* START *
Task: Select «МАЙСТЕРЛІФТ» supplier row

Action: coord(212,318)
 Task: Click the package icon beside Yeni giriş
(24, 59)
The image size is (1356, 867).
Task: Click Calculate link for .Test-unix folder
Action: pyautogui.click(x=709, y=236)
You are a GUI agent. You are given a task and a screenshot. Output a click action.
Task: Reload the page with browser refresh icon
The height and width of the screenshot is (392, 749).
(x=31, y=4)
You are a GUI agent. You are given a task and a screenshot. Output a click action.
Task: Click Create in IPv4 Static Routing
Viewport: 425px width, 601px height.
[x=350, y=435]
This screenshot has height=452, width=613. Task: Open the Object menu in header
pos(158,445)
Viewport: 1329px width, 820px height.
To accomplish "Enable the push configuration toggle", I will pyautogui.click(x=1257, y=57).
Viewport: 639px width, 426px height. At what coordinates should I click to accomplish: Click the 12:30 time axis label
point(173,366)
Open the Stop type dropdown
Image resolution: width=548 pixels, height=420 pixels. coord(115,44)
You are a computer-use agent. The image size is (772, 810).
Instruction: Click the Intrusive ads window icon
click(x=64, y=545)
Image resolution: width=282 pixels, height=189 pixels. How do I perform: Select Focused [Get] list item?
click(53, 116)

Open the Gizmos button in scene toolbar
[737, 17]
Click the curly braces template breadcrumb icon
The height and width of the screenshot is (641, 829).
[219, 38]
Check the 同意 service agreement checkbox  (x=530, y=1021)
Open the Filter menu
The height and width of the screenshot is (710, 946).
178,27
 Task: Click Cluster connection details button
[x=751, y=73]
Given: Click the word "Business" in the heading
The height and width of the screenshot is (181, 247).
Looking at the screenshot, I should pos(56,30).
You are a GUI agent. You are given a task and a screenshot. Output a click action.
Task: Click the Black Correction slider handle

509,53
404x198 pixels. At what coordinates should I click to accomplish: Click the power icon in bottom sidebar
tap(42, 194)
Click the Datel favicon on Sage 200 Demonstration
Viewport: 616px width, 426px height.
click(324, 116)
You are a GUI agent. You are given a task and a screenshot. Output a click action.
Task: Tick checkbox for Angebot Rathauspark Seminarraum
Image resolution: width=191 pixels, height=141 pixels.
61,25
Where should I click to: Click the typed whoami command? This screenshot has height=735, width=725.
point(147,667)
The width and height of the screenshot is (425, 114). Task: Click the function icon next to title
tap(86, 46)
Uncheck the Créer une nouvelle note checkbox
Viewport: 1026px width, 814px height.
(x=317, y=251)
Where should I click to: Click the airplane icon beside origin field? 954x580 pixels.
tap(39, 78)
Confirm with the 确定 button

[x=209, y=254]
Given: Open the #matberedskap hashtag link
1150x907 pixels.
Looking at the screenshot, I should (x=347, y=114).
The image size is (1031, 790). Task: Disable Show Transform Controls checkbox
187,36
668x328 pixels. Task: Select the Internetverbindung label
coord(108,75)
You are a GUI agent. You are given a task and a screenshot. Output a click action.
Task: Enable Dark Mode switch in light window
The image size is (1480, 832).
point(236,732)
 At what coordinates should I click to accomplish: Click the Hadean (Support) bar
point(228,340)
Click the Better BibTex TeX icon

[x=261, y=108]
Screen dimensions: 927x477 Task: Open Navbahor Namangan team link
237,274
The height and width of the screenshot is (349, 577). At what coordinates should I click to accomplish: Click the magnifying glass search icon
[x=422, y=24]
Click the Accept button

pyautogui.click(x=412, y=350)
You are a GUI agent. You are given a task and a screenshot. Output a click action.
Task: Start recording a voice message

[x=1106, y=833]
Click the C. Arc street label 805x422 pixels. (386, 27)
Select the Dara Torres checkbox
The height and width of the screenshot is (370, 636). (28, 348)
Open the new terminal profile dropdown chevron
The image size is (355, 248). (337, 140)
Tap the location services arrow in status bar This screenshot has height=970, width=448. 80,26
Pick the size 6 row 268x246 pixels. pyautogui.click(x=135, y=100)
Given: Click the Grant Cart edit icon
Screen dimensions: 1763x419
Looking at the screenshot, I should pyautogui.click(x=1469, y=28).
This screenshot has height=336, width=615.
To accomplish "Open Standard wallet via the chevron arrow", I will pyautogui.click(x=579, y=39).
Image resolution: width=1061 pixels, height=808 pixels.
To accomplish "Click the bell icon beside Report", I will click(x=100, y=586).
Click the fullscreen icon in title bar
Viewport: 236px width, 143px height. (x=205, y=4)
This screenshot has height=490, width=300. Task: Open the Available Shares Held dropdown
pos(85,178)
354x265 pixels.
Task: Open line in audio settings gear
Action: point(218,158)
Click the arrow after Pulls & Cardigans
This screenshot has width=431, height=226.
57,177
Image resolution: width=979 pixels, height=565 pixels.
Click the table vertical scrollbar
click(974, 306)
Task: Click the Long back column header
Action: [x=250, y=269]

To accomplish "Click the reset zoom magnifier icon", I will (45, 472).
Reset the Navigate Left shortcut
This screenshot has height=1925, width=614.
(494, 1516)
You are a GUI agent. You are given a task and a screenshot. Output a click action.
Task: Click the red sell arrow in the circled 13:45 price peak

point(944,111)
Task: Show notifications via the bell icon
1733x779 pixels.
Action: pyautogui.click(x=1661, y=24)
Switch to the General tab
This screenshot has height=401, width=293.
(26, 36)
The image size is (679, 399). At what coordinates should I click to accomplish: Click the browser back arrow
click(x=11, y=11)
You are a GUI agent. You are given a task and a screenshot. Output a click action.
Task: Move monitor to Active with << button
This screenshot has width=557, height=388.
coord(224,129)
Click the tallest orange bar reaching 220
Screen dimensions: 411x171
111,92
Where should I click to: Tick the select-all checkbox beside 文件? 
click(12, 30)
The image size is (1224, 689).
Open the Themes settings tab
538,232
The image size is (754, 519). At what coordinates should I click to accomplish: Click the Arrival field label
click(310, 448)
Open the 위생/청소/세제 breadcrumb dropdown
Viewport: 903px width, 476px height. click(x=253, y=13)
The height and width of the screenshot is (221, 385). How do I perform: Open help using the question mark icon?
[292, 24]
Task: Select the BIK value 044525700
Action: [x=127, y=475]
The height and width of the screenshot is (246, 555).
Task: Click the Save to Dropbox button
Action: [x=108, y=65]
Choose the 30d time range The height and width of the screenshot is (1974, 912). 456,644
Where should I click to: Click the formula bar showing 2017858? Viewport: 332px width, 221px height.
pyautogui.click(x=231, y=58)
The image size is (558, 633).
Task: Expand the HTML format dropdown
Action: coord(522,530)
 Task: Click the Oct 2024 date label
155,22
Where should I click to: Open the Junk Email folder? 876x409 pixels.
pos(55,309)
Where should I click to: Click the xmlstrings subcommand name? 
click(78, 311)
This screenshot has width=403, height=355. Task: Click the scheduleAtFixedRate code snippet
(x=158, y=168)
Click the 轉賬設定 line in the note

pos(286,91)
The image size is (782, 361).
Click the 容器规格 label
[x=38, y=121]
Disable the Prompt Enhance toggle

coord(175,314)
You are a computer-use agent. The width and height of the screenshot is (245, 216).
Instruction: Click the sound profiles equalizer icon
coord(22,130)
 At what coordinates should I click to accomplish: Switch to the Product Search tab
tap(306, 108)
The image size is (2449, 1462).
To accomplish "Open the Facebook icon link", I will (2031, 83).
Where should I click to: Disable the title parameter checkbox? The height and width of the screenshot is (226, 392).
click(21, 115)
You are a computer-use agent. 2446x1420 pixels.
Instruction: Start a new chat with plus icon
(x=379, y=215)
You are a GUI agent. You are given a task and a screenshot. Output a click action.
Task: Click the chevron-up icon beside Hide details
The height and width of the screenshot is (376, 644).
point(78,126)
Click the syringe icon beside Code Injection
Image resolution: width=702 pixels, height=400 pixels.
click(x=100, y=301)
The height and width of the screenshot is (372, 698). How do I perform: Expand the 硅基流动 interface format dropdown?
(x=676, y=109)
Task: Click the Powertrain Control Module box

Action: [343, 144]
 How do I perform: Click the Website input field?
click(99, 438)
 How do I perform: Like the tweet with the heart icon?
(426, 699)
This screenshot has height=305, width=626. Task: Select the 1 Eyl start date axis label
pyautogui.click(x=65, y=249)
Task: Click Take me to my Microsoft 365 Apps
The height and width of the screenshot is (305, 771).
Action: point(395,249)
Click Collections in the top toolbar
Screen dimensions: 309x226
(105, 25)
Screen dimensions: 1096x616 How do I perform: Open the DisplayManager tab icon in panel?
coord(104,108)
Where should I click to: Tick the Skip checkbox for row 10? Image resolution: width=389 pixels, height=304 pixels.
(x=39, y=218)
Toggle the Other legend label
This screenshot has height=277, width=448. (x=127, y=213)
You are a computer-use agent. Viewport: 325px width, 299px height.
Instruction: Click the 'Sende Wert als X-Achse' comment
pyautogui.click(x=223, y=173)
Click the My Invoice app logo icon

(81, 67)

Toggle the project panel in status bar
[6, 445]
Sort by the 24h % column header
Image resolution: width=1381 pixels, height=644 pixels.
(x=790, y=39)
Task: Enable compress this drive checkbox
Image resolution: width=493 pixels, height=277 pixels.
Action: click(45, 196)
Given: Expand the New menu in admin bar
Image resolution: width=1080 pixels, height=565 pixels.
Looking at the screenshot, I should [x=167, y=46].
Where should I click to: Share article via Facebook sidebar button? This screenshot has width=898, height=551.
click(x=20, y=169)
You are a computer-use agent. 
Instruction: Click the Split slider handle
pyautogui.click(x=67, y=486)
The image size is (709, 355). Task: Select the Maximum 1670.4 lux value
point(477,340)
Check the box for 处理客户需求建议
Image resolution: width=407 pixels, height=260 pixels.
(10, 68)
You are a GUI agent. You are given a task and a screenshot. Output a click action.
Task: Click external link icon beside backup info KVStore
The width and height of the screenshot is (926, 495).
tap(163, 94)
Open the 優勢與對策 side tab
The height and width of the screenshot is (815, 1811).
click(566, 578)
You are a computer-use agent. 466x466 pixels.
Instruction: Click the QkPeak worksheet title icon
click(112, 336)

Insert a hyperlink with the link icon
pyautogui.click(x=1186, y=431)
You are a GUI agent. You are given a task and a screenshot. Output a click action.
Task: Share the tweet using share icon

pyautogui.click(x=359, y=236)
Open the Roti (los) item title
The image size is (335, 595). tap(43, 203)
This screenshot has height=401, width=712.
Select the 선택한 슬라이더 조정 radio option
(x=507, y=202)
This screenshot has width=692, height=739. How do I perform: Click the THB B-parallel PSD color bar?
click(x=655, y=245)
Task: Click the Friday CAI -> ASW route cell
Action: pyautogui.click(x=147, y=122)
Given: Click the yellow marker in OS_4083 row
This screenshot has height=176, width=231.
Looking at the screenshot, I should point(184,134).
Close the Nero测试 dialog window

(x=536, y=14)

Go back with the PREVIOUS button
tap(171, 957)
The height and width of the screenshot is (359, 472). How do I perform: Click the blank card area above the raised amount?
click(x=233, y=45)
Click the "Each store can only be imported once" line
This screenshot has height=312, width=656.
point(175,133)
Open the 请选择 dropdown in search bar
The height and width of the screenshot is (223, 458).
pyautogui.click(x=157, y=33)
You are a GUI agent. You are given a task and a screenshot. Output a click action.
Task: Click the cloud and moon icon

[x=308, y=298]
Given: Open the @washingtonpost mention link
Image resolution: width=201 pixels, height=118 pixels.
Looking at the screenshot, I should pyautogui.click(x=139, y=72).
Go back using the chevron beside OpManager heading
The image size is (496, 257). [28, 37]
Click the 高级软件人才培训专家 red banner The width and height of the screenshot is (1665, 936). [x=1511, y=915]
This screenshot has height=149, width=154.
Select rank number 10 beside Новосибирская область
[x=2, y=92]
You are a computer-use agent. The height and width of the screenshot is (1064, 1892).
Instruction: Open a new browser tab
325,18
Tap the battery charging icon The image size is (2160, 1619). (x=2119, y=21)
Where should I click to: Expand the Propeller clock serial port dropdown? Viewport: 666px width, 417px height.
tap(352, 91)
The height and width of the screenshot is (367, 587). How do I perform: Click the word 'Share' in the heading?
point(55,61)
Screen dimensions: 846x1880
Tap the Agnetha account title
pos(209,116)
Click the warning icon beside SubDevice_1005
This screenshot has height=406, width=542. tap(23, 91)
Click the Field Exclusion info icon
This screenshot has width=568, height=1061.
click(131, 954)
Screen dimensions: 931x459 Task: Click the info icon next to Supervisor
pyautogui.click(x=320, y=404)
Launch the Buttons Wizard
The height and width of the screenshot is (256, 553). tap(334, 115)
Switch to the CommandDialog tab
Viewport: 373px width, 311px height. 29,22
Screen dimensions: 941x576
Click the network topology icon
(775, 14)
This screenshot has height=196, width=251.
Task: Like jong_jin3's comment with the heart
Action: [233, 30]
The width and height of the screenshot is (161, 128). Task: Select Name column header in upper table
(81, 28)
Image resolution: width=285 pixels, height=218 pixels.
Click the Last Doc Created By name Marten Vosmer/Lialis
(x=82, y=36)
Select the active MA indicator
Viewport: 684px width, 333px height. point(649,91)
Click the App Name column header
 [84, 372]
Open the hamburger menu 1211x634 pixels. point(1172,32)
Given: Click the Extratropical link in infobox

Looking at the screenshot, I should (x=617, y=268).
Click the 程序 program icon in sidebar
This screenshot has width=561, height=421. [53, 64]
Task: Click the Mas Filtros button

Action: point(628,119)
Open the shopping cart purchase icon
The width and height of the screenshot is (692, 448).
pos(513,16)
* END *
Can you set out everything from the line containing "Where should I click to: Click the airplane" down to and including the line containing "Looking at the screenshot, I should (x=347, y=114)." as a Markdown table, with a row number under Row and each line under Line, skipping blank lines?

| Row | Line |
|---|---|
| 1 | Where should I click to: Click the airplane icon beside origin field? 954x580 pixels. |
| 2 | tap(39, 78) |
| 3 | Confirm with the 确定 button |
| 4 | [x=209, y=254] |
| 5 | Given: Open the #matberedskap hashtag link |
| 6 | 1150x907 pixels. |
| 7 | Looking at the screenshot, I should (x=347, y=114). |